Description of the task:
Starting at the first line and ending at the last, output the data exactly.

Extracted information START

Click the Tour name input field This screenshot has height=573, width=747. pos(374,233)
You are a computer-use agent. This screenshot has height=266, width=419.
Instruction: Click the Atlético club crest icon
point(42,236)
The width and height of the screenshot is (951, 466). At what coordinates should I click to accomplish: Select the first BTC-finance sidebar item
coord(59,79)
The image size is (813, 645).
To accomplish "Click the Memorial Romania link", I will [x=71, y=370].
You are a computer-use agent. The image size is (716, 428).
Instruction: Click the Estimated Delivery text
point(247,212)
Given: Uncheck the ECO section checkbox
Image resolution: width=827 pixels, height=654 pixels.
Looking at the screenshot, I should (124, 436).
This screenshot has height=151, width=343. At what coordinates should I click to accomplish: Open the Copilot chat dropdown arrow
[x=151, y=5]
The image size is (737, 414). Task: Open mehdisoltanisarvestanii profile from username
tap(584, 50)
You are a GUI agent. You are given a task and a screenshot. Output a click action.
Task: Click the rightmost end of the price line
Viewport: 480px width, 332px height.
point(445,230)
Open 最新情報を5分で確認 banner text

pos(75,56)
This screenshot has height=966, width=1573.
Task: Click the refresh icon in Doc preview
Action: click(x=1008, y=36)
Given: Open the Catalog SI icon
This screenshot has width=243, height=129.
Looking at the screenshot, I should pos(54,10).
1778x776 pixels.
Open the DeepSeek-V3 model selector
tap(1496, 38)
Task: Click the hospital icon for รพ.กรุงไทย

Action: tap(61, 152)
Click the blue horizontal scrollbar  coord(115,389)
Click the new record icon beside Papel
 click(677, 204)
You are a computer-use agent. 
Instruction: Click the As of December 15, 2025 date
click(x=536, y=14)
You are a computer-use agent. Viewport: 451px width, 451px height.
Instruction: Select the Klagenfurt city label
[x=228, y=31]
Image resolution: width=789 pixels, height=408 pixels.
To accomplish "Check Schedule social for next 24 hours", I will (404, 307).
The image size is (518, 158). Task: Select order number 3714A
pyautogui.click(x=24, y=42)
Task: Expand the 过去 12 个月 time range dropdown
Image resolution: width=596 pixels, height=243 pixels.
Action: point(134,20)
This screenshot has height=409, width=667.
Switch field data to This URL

Extracted information END

Answer to this problem:
Click the Tour name input field This screenshot has height=573, width=747. pos(374,233)
You are a computer-use agent. This screenshot has height=266, width=419.
Instruction: Click the Atlético club crest icon
point(42,236)
The width and height of the screenshot is (951, 466). At what coordinates should I click to accomplish: Select the first BTC-finance sidebar item
coord(59,79)
The image size is (813, 645).
To accomplish "Click the Memorial Romania link", I will [x=71, y=370].
You are a computer-use agent. The image size is (716, 428).
Instruction: Click the Estimated Delivery text
point(247,212)
Given: Uncheck the ECO section checkbox
Image resolution: width=827 pixels, height=654 pixels.
Looking at the screenshot, I should (124, 436).
This screenshot has height=151, width=343. At what coordinates should I click to accomplish: Open the Copilot chat dropdown arrow
[x=151, y=5]
The image size is (737, 414). Task: Open mehdisoltanisarvestanii profile from username
tap(584, 50)
You are a GUI agent. You are given a task and a screenshot. Output a click action.
Task: Click the rightmost end of the price line
Viewport: 480px width, 332px height.
point(445,230)
Open 最新情報を5分で確認 banner text

pos(75,56)
This screenshot has height=966, width=1573.
Task: Click the refresh icon in Doc preview
Action: click(x=1008, y=36)
Given: Open the Catalog SI icon
This screenshot has width=243, height=129.
Looking at the screenshot, I should pos(54,10).
1778x776 pixels.
Open the DeepSeek-V3 model selector
tap(1496, 38)
Task: Click the hospital icon for รพ.กรุงไทย

Action: tap(61, 152)
Click the blue horizontal scrollbar  coord(115,389)
Click the new record icon beside Papel
 click(677, 204)
You are a computer-use agent. 
Instruction: Click the As of December 15, 2025 date
click(x=536, y=14)
You are a computer-use agent. Viewport: 451px width, 451px height.
Instruction: Select the Klagenfurt city label
[x=228, y=31]
Image resolution: width=789 pixels, height=408 pixels.
To accomplish "Check Schedule social for next 24 hours", I will (404, 307).
The image size is (518, 158). Task: Select order number 3714A
pyautogui.click(x=24, y=42)
Task: Expand the 过去 12 个月 time range dropdown
Image resolution: width=596 pixels, height=243 pixels.
Action: point(134,20)
This screenshot has height=409, width=667.
Switch field data to This URL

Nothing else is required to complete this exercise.